China’s January Factory Prices Fall Below Expectations

The decline in China’s January factory gate prices was steeper than anticipated, indicating that the heightened domestic demand that fueled consumer prices following the end of the zero-COVID policy was not yet powerful enough to revive the upstream sectors. The producer price index (PPI) fell by 0.8% YoY, following the 0.7% drop in the previous month, and exceeded the 0.5% drop estimated in a Reuters poll. The consumer price index (CPI) in January rose 2.1% YoY, higher than the 1.8% annual increase seen in December, according to the National Bureau of Statistics.

CPI growth was driven by a seasonal rise in spending during the Lunar New Year festival, with airfares, movie tickets, and travel prices increasing by 20.3%, 10.7%, and 9.3%, respectively. Analysts predict that China’s cost of living will increase in the coming months now that its zero-COVID policy has been dropped. The policy insiders expect China to maintain an inflation target of around 3% this year, as it was in the previous year.

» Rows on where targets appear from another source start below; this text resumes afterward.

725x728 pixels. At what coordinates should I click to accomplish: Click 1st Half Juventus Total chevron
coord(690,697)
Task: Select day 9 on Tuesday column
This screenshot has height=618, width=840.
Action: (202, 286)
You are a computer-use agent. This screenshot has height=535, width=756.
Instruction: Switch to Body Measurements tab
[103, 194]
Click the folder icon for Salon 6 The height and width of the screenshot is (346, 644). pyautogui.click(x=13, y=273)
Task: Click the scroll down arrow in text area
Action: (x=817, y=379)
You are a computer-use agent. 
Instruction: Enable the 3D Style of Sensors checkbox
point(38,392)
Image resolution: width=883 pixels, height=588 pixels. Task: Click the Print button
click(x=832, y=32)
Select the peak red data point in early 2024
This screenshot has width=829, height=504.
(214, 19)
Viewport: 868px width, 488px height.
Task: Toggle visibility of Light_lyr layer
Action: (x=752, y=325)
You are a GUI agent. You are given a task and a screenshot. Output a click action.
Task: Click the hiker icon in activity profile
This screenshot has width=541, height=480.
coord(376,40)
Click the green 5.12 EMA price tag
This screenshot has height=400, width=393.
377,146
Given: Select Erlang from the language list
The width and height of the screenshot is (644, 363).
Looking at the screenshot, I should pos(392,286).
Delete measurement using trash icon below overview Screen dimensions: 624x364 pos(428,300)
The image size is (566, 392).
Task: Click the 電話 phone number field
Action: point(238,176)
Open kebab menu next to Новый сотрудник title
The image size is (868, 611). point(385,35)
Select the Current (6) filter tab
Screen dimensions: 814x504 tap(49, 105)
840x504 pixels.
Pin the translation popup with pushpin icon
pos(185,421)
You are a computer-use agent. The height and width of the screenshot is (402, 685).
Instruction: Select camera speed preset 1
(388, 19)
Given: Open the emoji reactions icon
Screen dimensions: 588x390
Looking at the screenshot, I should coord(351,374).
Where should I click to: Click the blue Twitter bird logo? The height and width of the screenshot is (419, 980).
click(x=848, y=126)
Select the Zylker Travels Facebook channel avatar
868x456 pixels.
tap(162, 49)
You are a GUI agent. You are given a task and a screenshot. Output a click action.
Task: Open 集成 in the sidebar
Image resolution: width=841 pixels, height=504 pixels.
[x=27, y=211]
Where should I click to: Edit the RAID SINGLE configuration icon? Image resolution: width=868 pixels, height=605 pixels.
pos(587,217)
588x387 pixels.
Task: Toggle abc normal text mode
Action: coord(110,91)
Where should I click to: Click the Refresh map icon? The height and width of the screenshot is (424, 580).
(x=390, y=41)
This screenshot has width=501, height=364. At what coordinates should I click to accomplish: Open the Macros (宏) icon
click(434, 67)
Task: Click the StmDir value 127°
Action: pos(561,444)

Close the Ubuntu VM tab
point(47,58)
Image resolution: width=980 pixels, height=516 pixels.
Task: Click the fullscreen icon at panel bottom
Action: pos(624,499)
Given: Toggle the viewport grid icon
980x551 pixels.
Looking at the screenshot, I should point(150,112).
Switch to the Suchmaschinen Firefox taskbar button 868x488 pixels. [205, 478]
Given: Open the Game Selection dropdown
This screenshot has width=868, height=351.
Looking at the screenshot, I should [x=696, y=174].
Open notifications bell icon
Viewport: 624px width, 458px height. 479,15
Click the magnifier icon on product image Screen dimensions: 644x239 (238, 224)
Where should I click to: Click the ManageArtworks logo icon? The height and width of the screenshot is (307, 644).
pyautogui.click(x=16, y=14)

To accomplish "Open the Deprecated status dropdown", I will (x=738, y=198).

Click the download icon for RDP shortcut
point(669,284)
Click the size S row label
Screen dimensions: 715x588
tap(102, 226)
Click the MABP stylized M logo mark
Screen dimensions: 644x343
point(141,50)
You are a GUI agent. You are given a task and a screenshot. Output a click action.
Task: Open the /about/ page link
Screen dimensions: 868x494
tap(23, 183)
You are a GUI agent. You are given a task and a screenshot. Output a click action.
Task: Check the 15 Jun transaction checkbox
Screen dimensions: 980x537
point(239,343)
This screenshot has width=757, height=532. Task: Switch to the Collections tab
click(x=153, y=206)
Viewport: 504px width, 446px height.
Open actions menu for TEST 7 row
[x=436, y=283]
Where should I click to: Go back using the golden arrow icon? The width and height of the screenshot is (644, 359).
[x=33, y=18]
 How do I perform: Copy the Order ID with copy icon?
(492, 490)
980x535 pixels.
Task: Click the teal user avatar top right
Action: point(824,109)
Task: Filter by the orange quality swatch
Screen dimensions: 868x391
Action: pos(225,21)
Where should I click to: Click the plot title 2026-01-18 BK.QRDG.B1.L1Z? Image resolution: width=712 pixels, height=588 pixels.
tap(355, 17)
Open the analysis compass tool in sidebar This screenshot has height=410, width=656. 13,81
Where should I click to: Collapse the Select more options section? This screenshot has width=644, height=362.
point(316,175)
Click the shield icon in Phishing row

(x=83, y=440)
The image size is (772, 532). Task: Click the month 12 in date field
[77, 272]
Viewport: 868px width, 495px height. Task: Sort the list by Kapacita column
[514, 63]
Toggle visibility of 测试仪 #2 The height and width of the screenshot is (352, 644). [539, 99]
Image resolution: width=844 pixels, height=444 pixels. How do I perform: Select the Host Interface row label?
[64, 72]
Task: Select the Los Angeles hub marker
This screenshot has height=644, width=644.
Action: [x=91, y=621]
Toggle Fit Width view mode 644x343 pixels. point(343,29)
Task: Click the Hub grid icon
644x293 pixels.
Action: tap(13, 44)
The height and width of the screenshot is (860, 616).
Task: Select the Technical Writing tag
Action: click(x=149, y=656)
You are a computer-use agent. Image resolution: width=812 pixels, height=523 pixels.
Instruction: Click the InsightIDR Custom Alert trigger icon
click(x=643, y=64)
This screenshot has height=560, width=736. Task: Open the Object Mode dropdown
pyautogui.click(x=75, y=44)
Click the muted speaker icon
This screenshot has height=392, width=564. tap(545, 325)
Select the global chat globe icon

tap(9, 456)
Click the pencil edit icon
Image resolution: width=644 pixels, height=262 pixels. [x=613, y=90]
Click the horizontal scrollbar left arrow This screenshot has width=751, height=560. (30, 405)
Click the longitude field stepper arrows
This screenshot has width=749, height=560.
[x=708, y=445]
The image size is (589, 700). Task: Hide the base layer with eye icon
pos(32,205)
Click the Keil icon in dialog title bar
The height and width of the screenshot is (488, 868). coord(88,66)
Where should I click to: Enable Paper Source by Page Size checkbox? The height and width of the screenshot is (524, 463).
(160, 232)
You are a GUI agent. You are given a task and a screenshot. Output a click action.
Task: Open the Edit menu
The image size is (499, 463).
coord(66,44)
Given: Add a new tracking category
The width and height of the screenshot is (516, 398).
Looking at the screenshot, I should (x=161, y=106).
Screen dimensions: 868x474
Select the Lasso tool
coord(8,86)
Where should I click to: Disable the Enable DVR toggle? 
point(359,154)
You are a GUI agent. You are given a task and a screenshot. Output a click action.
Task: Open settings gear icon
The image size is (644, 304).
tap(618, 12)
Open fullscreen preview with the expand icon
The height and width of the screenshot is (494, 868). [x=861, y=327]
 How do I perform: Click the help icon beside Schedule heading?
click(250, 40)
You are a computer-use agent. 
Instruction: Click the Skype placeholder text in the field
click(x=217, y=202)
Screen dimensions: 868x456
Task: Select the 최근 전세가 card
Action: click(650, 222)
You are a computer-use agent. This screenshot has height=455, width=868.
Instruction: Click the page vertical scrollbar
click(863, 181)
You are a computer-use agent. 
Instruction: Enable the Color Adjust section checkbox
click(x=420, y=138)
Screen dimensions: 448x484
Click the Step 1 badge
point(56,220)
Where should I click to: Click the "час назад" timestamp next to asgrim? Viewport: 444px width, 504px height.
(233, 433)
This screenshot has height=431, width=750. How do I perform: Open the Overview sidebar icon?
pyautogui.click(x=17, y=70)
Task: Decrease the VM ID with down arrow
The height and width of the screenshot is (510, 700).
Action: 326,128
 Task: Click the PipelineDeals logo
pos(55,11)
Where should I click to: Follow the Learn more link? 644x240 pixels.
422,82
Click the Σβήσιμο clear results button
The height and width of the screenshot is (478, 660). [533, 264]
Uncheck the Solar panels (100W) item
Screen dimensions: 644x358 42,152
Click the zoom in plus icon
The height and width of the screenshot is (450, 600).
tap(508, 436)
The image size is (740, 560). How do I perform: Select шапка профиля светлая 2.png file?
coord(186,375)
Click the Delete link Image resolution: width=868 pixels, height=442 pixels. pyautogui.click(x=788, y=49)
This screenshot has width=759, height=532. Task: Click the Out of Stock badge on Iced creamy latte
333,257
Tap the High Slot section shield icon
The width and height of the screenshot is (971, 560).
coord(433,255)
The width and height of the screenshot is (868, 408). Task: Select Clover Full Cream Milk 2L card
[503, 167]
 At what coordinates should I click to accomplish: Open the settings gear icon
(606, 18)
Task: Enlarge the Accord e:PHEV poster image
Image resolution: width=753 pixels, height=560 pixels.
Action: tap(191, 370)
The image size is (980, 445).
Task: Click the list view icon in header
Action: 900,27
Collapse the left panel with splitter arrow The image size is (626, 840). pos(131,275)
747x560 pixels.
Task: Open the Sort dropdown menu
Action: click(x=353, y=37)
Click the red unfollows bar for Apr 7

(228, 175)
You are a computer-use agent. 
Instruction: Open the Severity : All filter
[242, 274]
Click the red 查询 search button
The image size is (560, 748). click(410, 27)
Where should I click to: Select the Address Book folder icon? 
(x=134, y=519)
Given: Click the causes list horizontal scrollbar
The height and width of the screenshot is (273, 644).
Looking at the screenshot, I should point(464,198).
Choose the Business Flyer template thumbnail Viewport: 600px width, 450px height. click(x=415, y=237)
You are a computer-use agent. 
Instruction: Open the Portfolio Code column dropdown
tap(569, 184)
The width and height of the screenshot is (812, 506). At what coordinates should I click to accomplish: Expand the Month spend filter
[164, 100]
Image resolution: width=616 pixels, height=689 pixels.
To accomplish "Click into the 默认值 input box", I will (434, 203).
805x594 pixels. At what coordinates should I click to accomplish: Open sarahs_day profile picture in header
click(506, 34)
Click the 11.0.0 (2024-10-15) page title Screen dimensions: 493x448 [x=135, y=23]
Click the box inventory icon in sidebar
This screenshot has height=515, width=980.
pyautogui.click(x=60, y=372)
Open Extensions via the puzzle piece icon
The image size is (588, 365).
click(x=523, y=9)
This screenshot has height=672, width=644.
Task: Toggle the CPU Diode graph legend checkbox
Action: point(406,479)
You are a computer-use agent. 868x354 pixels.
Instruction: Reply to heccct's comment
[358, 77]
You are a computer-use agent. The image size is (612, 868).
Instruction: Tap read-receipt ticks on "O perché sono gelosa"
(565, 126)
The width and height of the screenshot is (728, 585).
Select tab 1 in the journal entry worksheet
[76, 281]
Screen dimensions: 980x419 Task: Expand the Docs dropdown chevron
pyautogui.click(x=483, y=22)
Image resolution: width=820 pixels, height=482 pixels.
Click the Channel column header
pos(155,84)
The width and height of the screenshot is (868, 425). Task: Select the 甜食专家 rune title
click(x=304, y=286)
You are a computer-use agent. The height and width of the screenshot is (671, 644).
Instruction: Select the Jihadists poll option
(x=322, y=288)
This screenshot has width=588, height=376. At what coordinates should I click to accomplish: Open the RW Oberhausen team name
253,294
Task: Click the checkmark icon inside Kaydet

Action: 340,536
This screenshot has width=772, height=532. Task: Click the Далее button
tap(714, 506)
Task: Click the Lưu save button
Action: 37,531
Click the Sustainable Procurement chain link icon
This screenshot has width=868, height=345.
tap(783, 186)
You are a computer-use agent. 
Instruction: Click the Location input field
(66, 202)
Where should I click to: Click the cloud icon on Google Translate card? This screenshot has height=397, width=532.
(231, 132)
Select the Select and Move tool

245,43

Inflation is expected to remain lower compared to the high rates in Western countries, and monetary easing is more probable than tightening. Capital Economics senior China economist, Julian Evans-Pritchard, stated that “further cuts to policy rates” are expected soon, with the first one potentially coming next Wednesday.

Despite its position as the world’s second-largest economy, China continues to face significant challenges, including a struggling property sector, waning external demand for its exports, and near-record youth unemployment. The monthly decline in PPI of 0.4% was unexpected and appeared to show that the manufacturing sector was not yet operating at full capacity, according to Zhou Chao, the chief economist at Guotai Junan International.

The decrease in factory gate prices was unforeseen as China’s economic activity rebounded in January, with the official purchasing managers’ index (PMI) surpassing the 50-point threshold for the first time since September. The unexpected drop was attributed to declining input prices, such as chemicals, as well as lower crude oil and domestic coal prices. On the consumer side, food prices were 6.2% higher in January YoY, after rising 4.8% annually in December. Core inflation, excluding food and energy prices, increased to 1.2% last month from an annual gain of 0.7% in December.

Senior government officials have repeatedly expressed their determination to harness the purchasing power of China’s 1.4 billion citizens, following the nation’s sluggish economic growth in 2022, one of the weakest in nearly half a century.